● Records shown:
──────────────────────────────
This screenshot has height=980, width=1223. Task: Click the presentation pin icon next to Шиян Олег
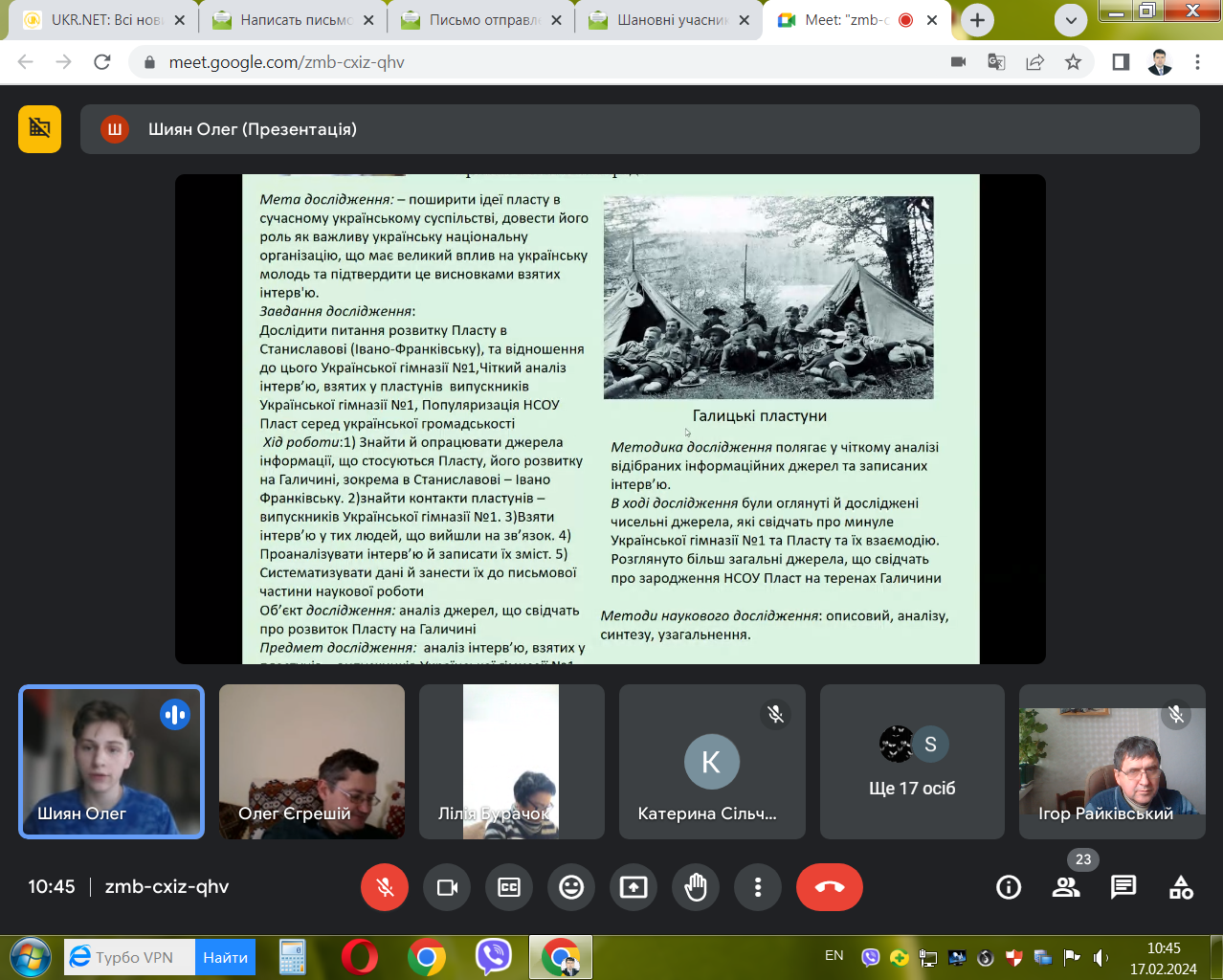pos(39,128)
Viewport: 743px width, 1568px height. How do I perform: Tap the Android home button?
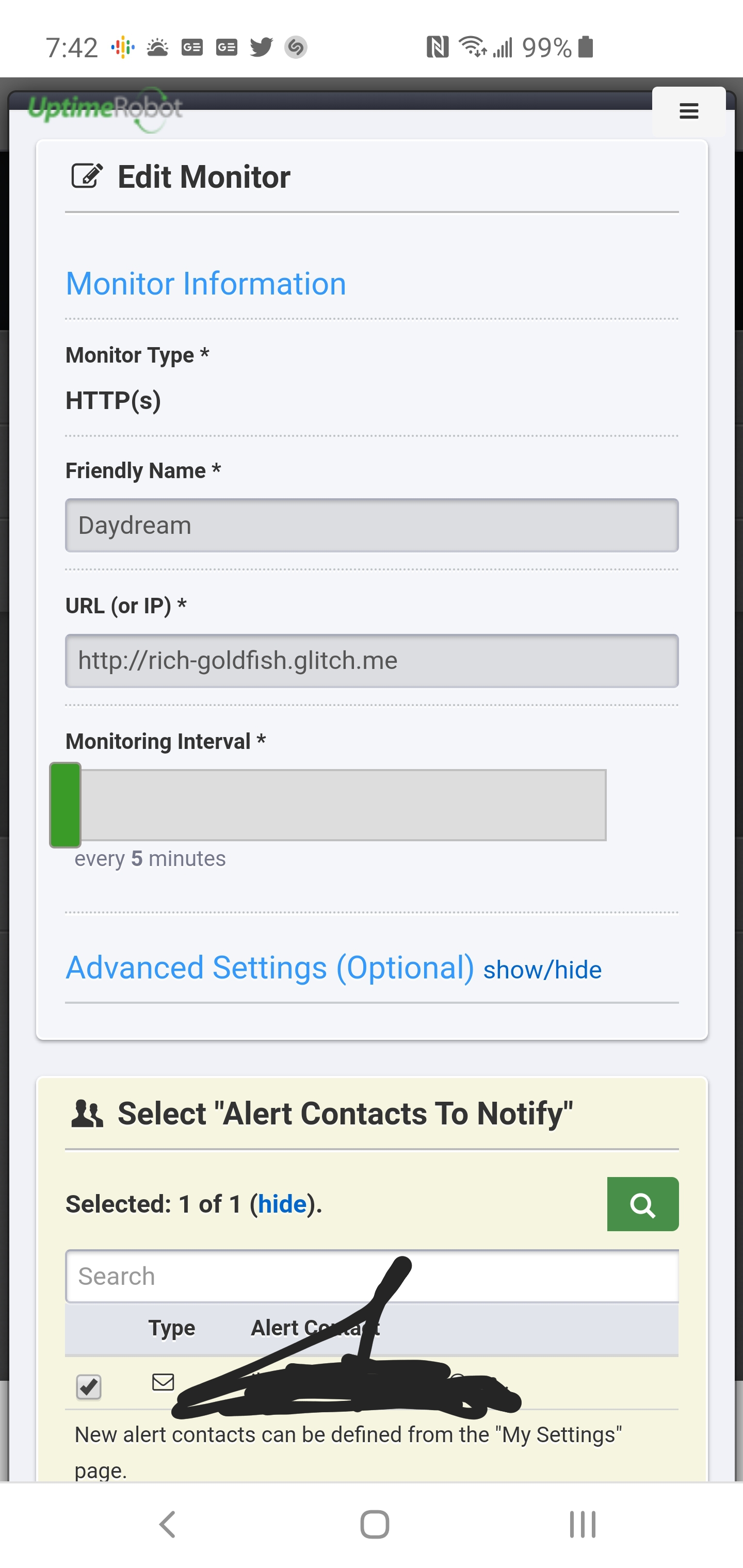coord(375,1524)
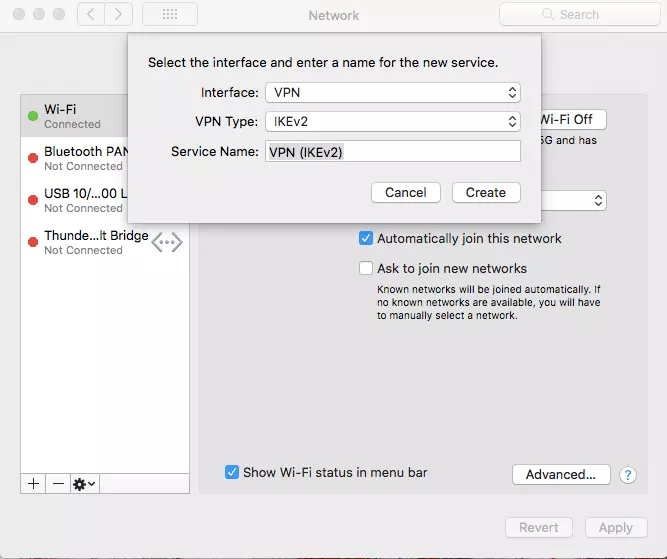667x559 pixels.
Task: Expand the network name dropdown
Action: (598, 200)
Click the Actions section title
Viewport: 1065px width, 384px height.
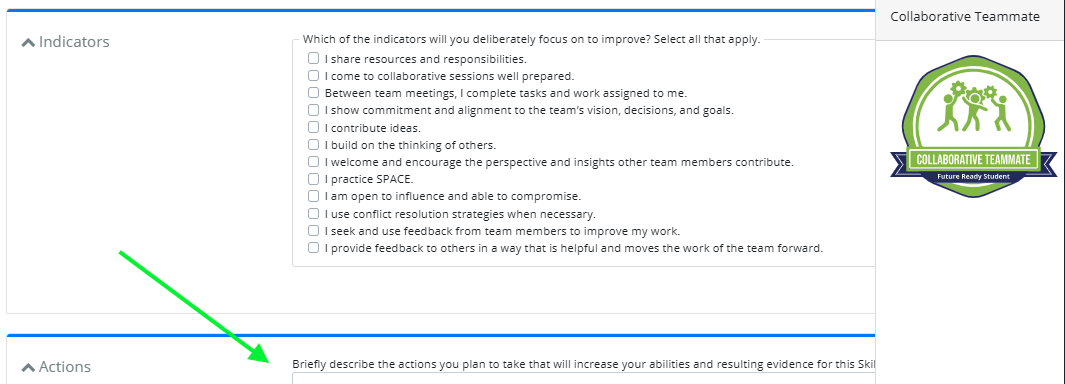pyautogui.click(x=65, y=367)
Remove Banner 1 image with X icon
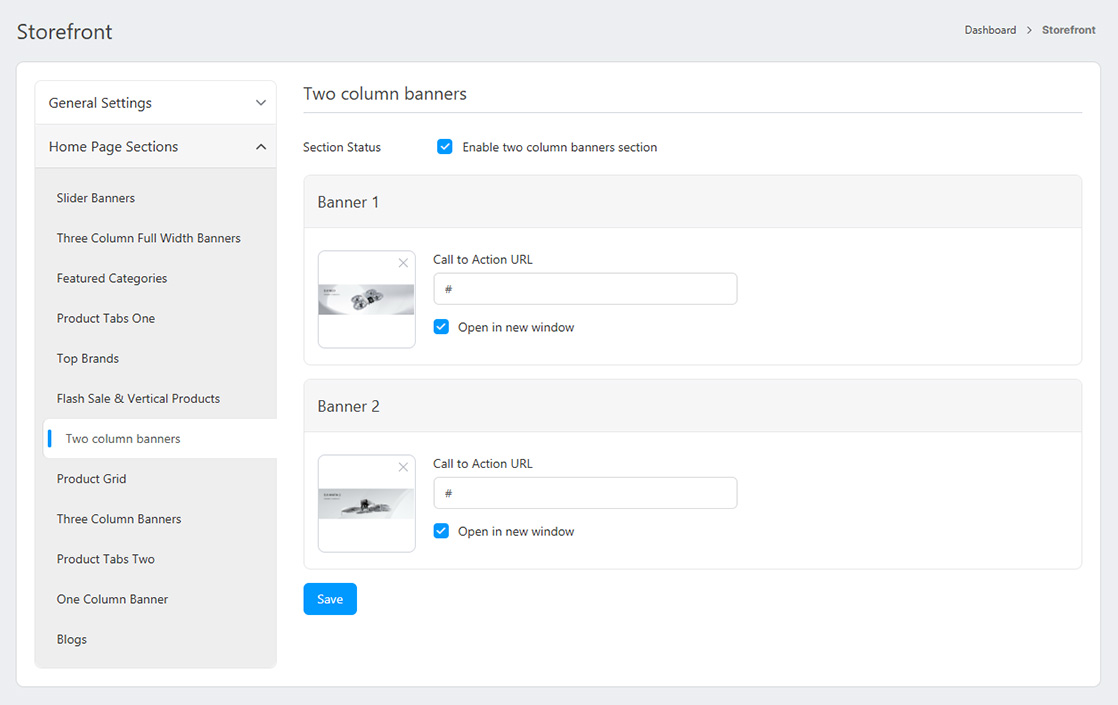Viewport: 1118px width, 705px height. (x=403, y=263)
──────────────────────────────
● To do:
Output the records above unchanged, minus their pictures.

● Result below:
This screenshot has height=980, width=1223. Task: Click the presentation pin icon next to Шиян Олег
pos(39,128)
Viewport: 743px width, 1568px height. How do I perform: Tap the Android home button?
coord(375,1524)
667x559 pixels.
Task: Expand the network name dropdown
Action: (598, 200)
Click the Actions section title
Viewport: 1065px width, 384px height.
pyautogui.click(x=65, y=367)
Remove Banner 1 image with X icon
Viewport: 1118px width, 705px height. (x=403, y=263)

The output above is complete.